### [YOUR TASK]
For this exercise, transcribe every line of the material exactly and skip the pictures.

*** Begin section ***

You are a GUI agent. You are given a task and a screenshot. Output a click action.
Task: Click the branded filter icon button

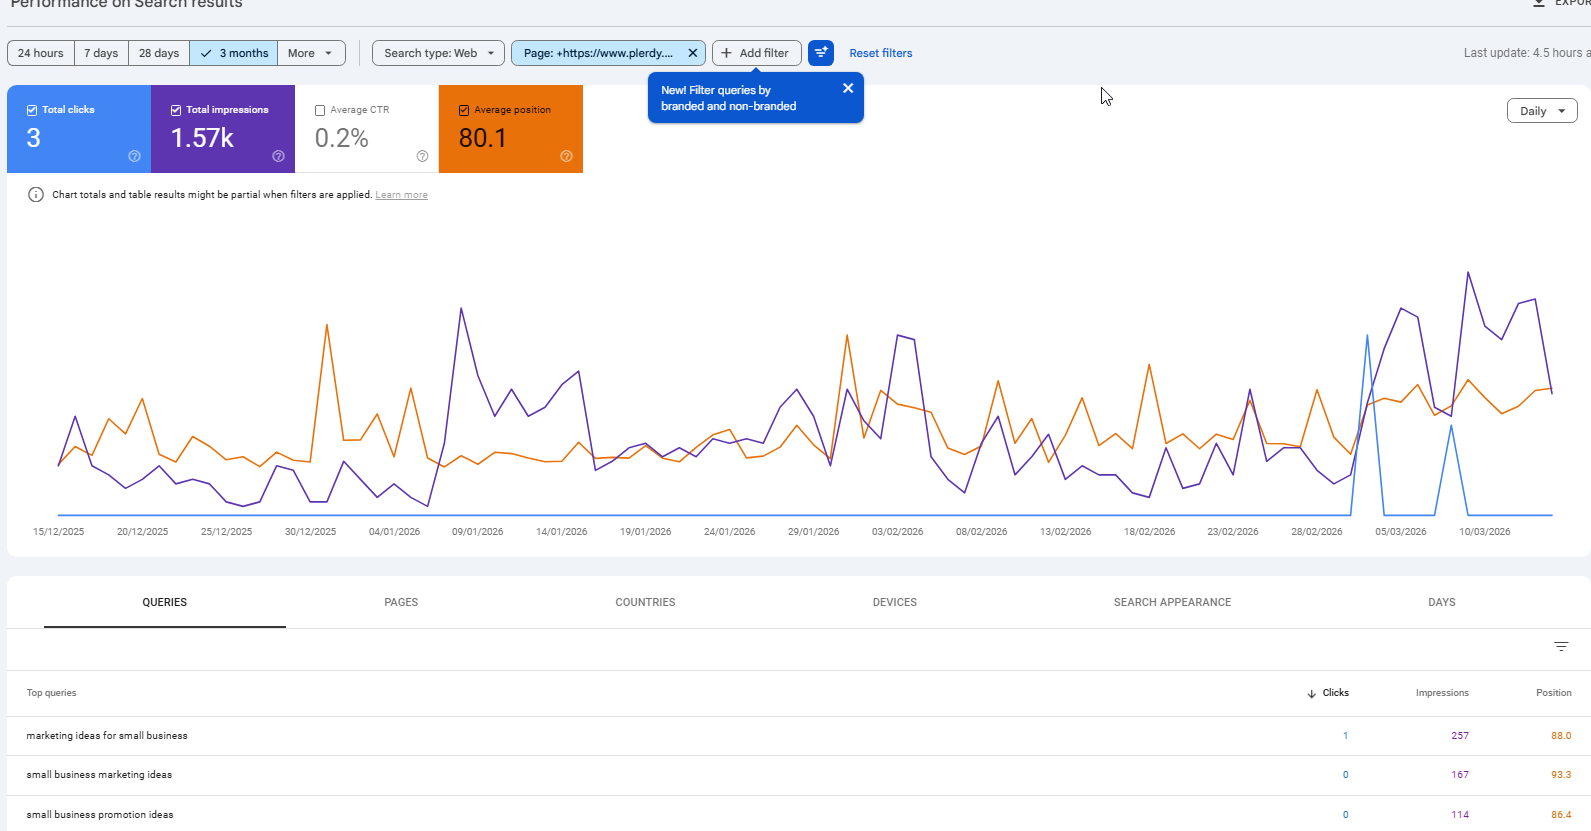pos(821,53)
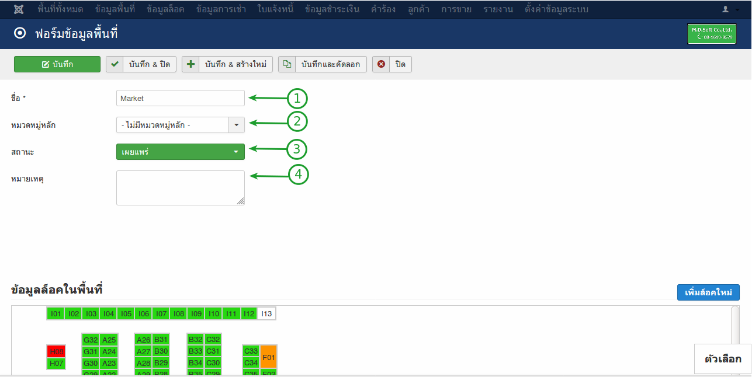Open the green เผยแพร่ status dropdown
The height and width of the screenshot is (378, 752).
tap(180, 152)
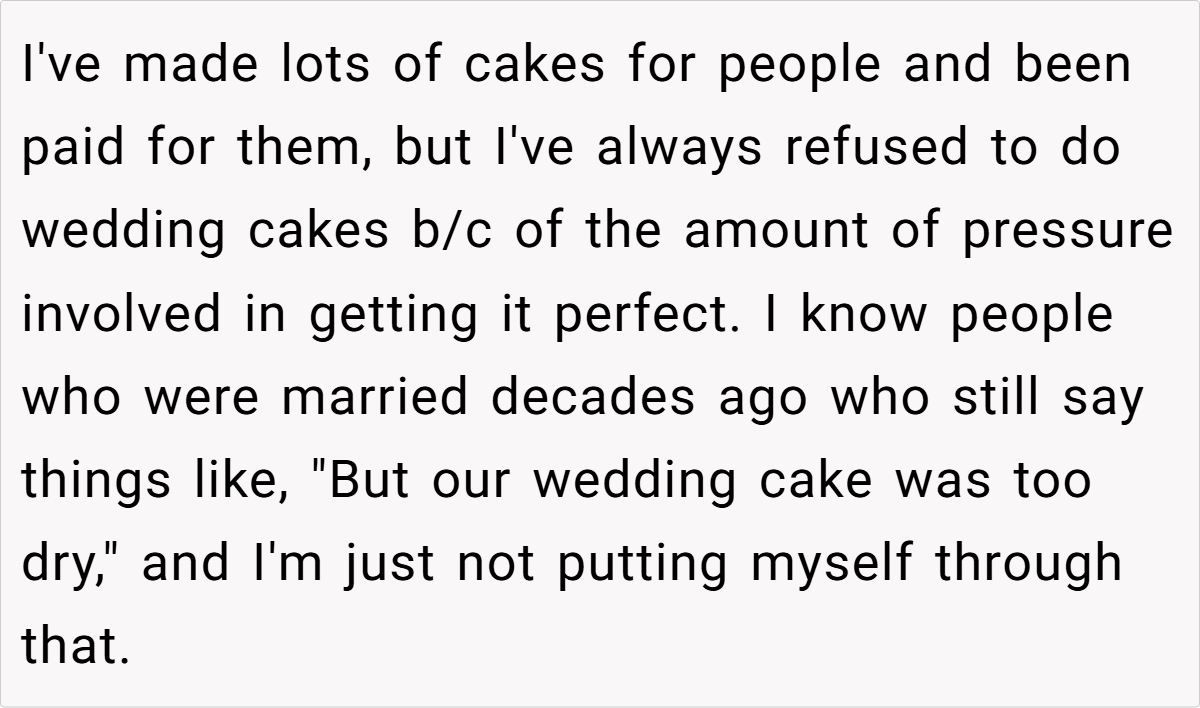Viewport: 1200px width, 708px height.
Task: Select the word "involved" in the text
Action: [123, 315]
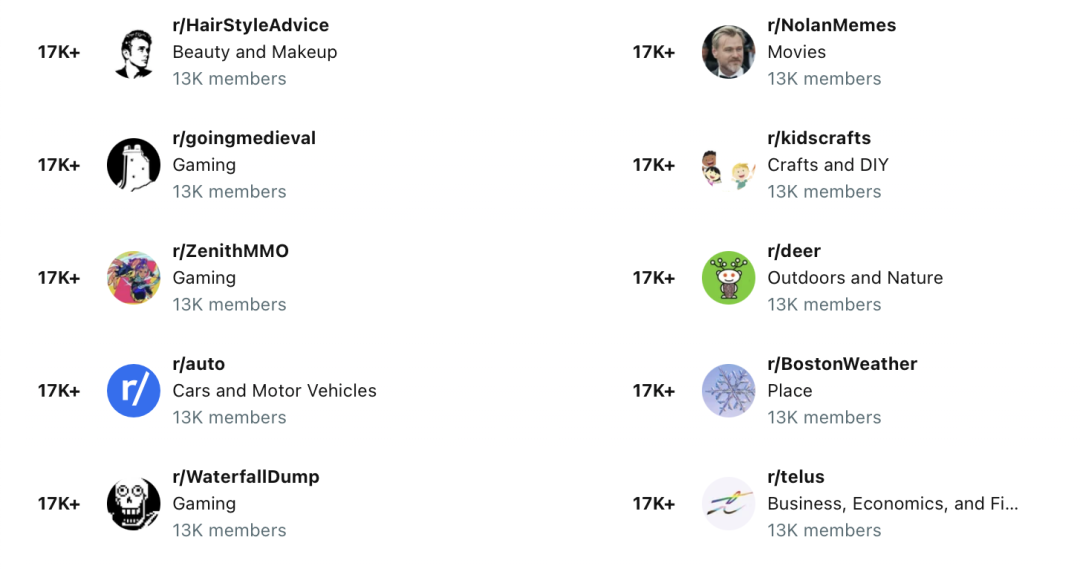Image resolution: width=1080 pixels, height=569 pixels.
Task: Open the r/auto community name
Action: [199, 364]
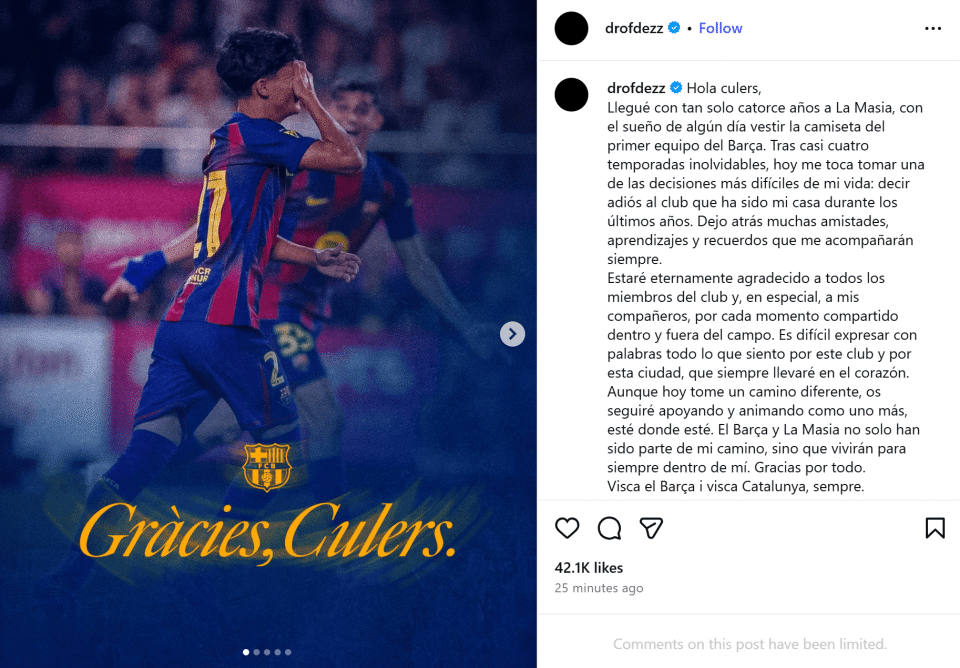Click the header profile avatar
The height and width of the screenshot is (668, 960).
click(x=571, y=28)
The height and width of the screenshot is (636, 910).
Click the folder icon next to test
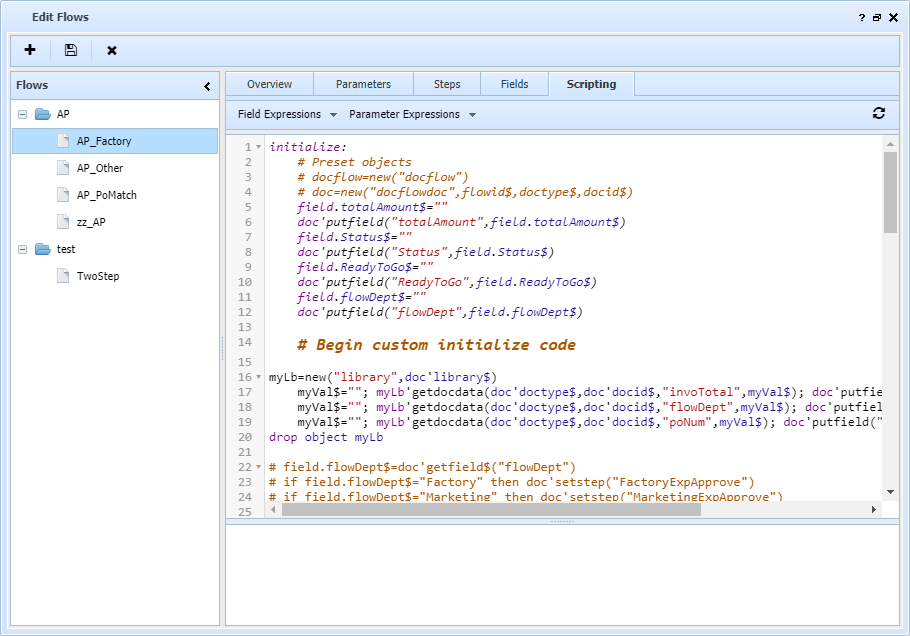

*** End section ***

### [TASK OUTPUT]
You are a GUI agent. You are given a task and a screenshot. Output a click action.
Task: Click the branded filter icon button

pos(821,53)
Open the green เผยแพร่ status dropdown
The height and width of the screenshot is (378, 752).
tap(180, 152)
Viewport: 1200px width, 708px height.
Task: Select the word "involved" in the text
Action: [123, 315]
Image resolution: width=1080 pixels, height=569 pixels.
Task: Open the r/auto community name
Action: [199, 364]
Click the header profile avatar
The height and width of the screenshot is (668, 960).
click(x=571, y=28)
The height and width of the screenshot is (636, 910).
Click the folder icon next to test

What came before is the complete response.